• Extract
== Segment start ==
One summer evening around suppertime, the “hangers on” around the store were sitting outside on the wood sidewalk. The stores had a roof over the sidewalk, with posts at the edge of the walk to support the roof and were useful to tie horses to as well. There were some armed homemade chairs; some chairs had cane bottoms, which most often were split.

They used, round small barrels, wood boxes, and some items had metal seats on top, which were taken from discarded cultivators, tractors, and other used up farm equipment. Most often, the tops had a couple of feed sacks folded three or four times as makeshift cushions. The most sought after seats, which were the two that used a thick sheepskin for a cushion.
== Segment end ==
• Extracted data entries
== Segment start ==
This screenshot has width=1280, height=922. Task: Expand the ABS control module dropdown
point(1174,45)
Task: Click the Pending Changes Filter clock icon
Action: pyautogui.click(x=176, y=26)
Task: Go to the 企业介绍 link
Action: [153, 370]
== Segment end ==
• Directions
[1] In the account of the store sidewalk, what did the two most sought-after seats use as a cushion?
[2] Carry on the account of the store sidewalk from its final sentence.

• Your responses
[1] A thick sheepskin.

[2]
In the summertime, “Little Bill” was around quite a bit of the time and all the men would ask where he had been and what he had been doing that day. They also asked him what he had in his pockets, which seemed many times, more often than not, have some object that was causing a big bulge or had something and protruding from it. He would have treasures; old door knobs, telephone pole insulators, pipe tobacco tins containing marbles, shinny rocks, new horseshoe nails, rusty skeleton keys . . . most anything that struck his fancy.

One particular evening, spending time with the men, Bill was asking about the signs in the various stores and they asked him which ones he liked the best.

Carefully, slowly and deliberately he began reciting some of the ones he remembered. “If you have . . . . anything . . . . to say about someone, [and in a rush of words], saysomethingnice. A smile is better than . . . . a. . frown. Hear no evil annnn. .d , , , , see no evil and . . . . . . [and a voice would whisper softly the word “Speak”] and Billy would blurt out in another rush of words, “speaknoevil”.

The men praised him and told him he did a good job and then one asked: “Any others you know?”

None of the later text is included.